→ RECORDS FOR PROCESSING
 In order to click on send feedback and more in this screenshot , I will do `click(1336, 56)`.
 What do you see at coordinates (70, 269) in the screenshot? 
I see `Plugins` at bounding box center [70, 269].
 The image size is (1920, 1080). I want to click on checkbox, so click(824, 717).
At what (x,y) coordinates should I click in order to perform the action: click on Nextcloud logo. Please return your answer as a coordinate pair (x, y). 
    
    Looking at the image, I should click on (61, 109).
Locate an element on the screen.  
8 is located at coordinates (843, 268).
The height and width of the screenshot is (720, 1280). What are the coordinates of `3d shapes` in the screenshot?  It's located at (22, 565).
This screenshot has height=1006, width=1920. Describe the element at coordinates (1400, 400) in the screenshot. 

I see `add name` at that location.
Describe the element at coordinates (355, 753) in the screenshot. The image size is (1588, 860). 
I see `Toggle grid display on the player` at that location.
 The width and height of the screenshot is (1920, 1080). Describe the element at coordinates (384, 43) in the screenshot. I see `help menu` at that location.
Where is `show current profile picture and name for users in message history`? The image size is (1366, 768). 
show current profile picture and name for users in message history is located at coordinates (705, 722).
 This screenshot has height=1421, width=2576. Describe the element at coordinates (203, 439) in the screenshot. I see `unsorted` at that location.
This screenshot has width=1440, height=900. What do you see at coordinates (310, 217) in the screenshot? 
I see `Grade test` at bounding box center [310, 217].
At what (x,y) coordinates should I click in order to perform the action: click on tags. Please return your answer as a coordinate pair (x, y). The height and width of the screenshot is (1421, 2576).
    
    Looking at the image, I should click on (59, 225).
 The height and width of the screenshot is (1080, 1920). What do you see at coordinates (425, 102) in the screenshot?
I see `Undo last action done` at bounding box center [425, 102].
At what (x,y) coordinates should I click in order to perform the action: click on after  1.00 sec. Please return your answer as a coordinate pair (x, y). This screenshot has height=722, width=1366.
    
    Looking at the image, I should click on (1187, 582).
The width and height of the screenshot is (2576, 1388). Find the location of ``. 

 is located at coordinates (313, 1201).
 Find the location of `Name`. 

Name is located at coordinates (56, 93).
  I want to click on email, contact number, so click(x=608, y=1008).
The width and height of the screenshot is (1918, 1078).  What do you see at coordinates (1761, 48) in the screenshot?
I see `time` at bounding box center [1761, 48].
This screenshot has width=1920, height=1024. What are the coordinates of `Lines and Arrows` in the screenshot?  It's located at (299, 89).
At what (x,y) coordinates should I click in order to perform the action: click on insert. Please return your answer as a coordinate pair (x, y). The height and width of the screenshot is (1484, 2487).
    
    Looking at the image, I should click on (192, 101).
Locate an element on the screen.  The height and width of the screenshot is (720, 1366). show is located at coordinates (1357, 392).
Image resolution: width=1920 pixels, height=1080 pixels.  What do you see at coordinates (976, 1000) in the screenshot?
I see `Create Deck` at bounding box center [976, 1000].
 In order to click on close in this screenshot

→ TASK DESCRIPTION
Write out the lines starting with the line that contains "Image resolution: width=1920" and going on through the end of the lines above.

→ RESULT BELOW
Image resolution: width=1920 pixels, height=1080 pixels.  What do you see at coordinates (976, 1000) in the screenshot?
I see `Create Deck` at bounding box center [976, 1000].
 In order to click on close in this screenshot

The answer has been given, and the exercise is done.